Samuel se explayó bastante en la explicación del movimiento de las piezas. Aseguró que era lo más innovador de su juego, porque sus cubos no se desplazaban de un cuadro a otro sin más. Se desplazaban, sí, y en la orientación que quisieran (podían pasar, si estaba desocupado, al cuadro de delante, al de atrás, al de la izquierda o al de la derecha) pero debían hacerlo (y ahí estaba la originalidad) girando sobre la arista de la base del cubo más próxima a la casilla de destino; de manera que una vez en la nueva casilla, en la parte superior de la pieza habría casi siempre una cara del cubo distinta a la que había en la casilla de procedencia. Es decir, al cambiar de casilla se podía pasar de una situación en que la pieza mostraba como cualidad en funciones la inteligencia a otra en que la cualidad en uso era la belleza o la genialidad, según la orientación del movimiento. En definitiva, que las piezas no se deslizaban sobre el tablero como en el ajedrez, sino que rotaban, y en la nueva casilla cambiaban de aspecto mostrando otra cara.

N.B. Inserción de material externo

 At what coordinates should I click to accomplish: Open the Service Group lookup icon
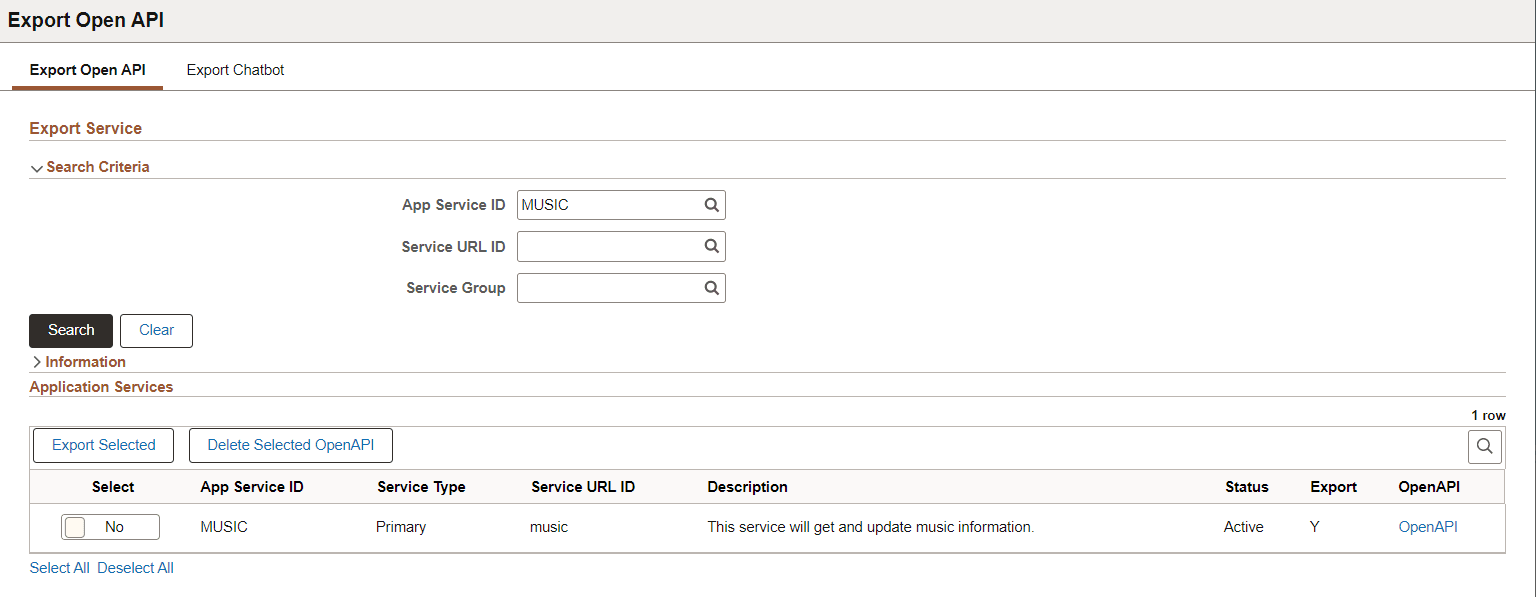point(711,288)
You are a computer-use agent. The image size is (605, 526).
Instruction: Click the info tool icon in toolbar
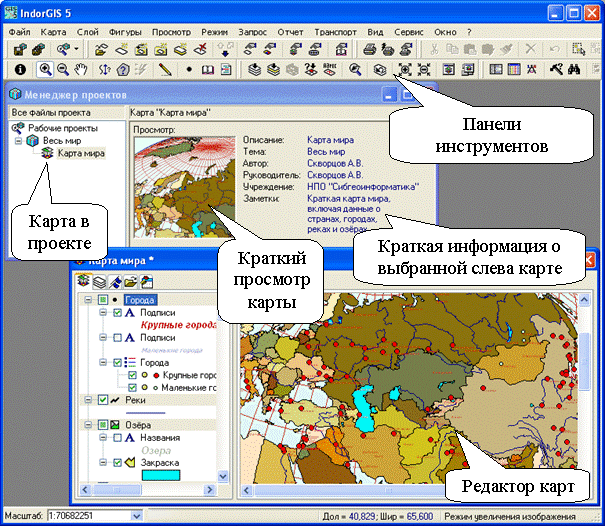[19, 70]
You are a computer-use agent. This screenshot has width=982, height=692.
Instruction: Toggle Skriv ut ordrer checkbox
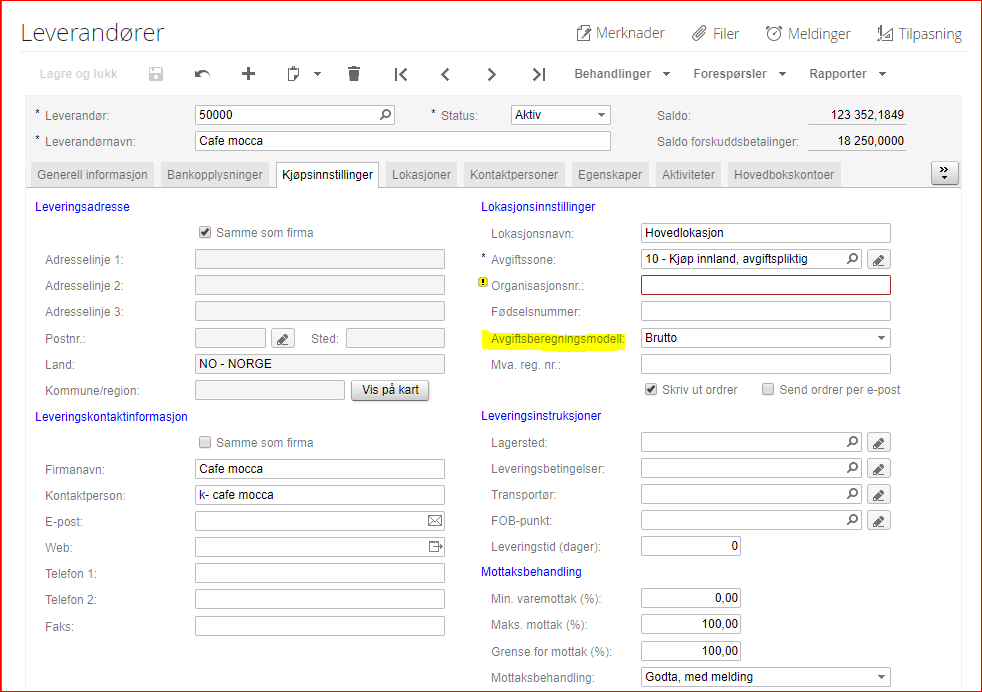651,389
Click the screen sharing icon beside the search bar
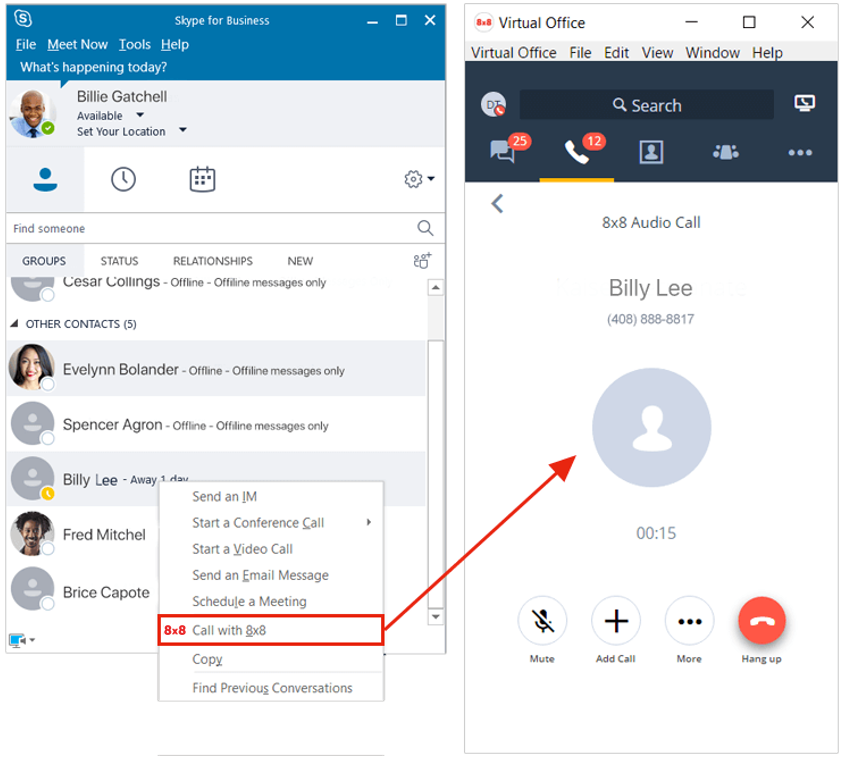The width and height of the screenshot is (845, 759). 804,104
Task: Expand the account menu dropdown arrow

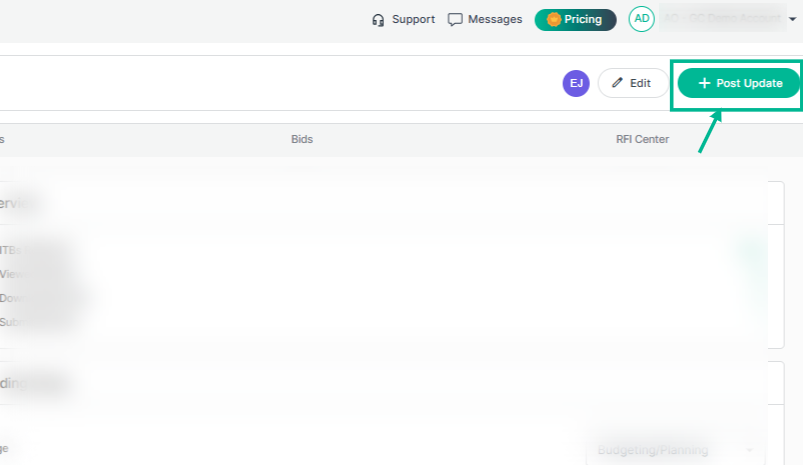Action: (x=792, y=19)
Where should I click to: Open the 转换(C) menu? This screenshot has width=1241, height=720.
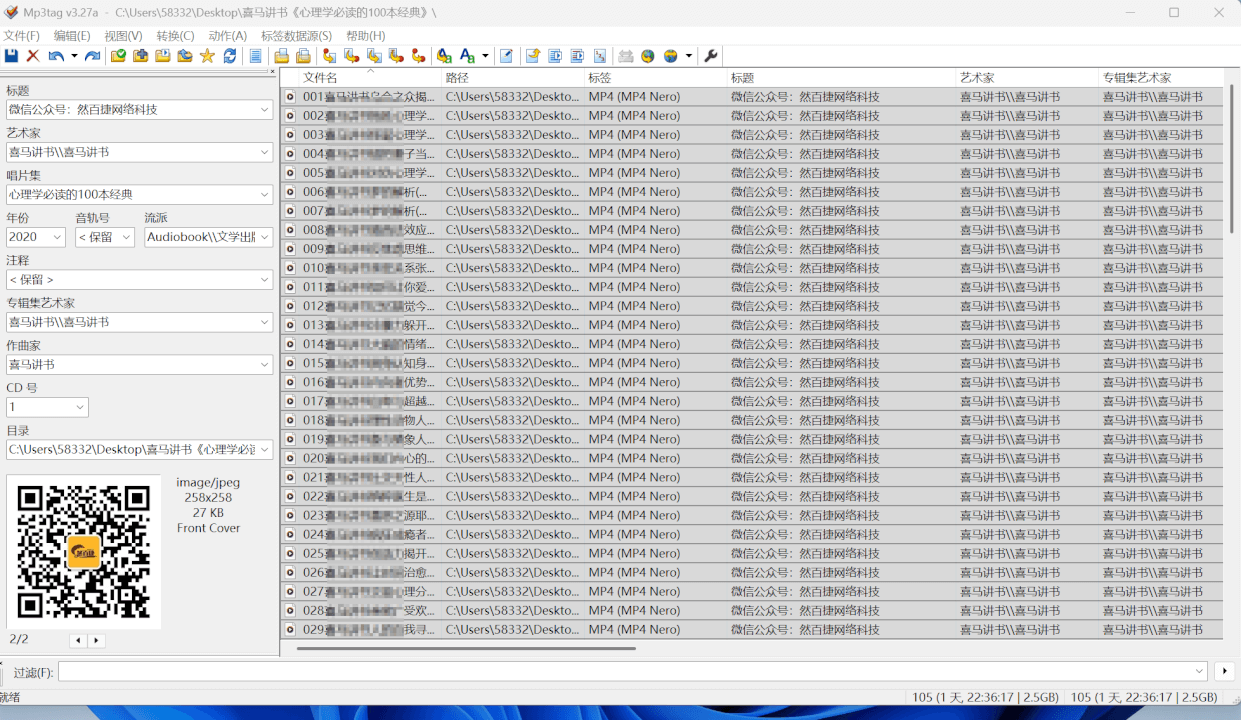175,36
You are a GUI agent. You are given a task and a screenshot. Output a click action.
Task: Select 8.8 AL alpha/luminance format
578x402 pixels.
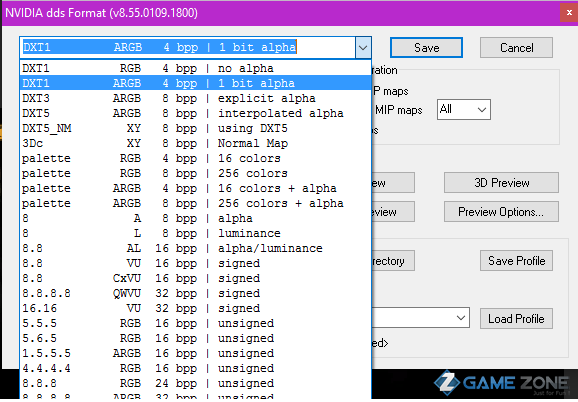[195, 248]
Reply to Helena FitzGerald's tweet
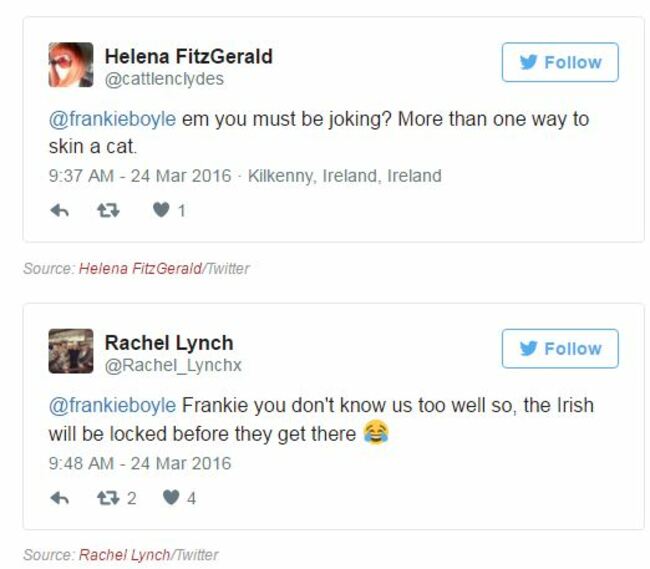 (x=59, y=211)
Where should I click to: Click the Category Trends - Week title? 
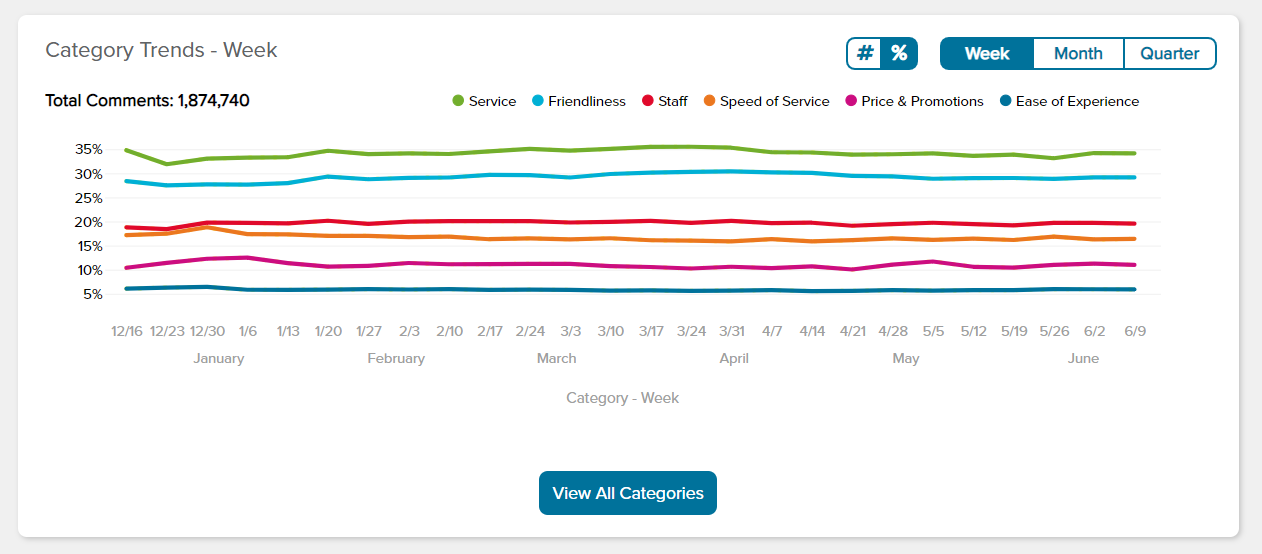click(161, 50)
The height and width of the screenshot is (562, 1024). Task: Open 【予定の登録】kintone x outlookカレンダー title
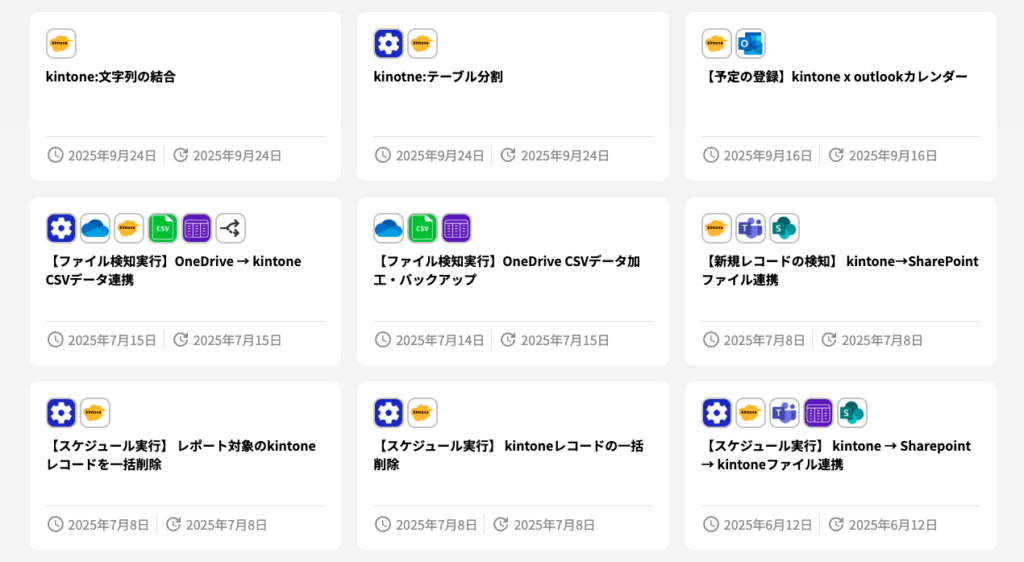click(x=834, y=77)
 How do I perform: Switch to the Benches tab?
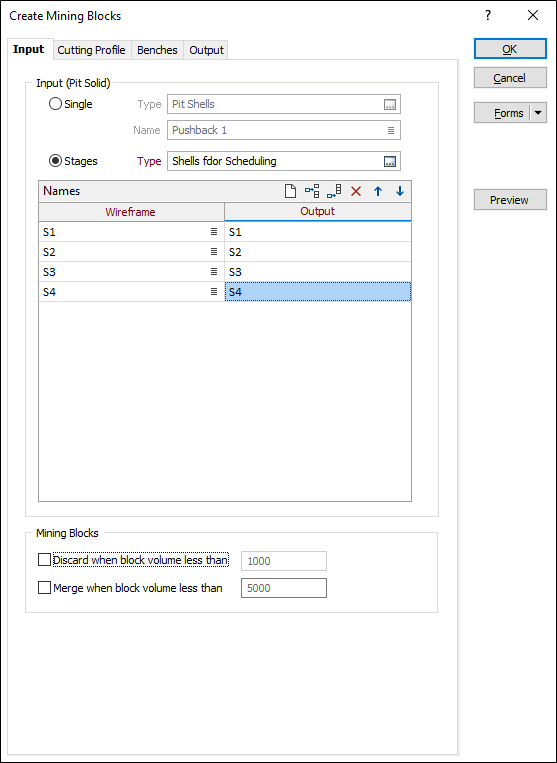(157, 50)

A lo que más tiempo dedicó Samuel fue a la cuestión de los factores humanos de las piezas, a esas tres cualidades mencionadas. Comenzó reconociendo que se había servido de un tradicional juego infantil basado en tres objetos: la piedra, el papel y la tijera. Como es sabido, ese juego es como una pescadilla que se muerde la cola al considerar que el papel vence a la piedra porque la envuelve, la piedra vence a la tijera porque la rompe y la tijera vence al papel porque lo corta. Samuel dijo que intentó obtener relaciones similares y le costó. Se le ocurrió el trío abuelo-padre-hijo. El abuelo manda al padre, el padre manda al hijo, pero el hijo manda al abuelo porque es su nieto y consigue de él cualquier capricho. Como Samuel quería construir piezas que representaran de algún modo la condición humana, pensó en características personales comunes. Sólo tres de ellas le valieron al final para cerrar el círculo. En su opinión, de la que participo parcialmente y sin entrar en matizaciones, el listo envidia al genio, el genio admira la belleza, y el bello (de espíritu o de cuerpo) quisiera ser listo. Cuando intentó justificar estas tres afirmaciones no pudo evitar el tópico ni caer en generalidades. Expuso la teoría de que el listo suele ser cerebral, ordenado, meticuloso, pesimista, serio, fanático de que todo cuadre y del ángulo recto, por lo que lo representaba con un cuadrado. Del bello (el guapo o bondadoso) dijo que tiende a ser ingenuo, superficial, frívolo, alegre y simpático, y que lo simbolizaba con un triángulo por la sencilla y caprichosa asociación de ideas que le llevaba a ligar la belleza con lo divino y la divinidad con el triángulo. Y el genio, según él, se acoge a los patrones típicos de despistado, desordenado, sujeto a cambios extremos de humor y de ánimo, poco amigo de planificar y con grandes dotes de improvisación. El dibujo que reservaba para la genialidad era el círculo. Los genios, dijo, son aquellas personas que, de un modo u otro, por talento o casualidad, siempre acaban dando en la diana. Y en las dianas no puede faltar el círculo.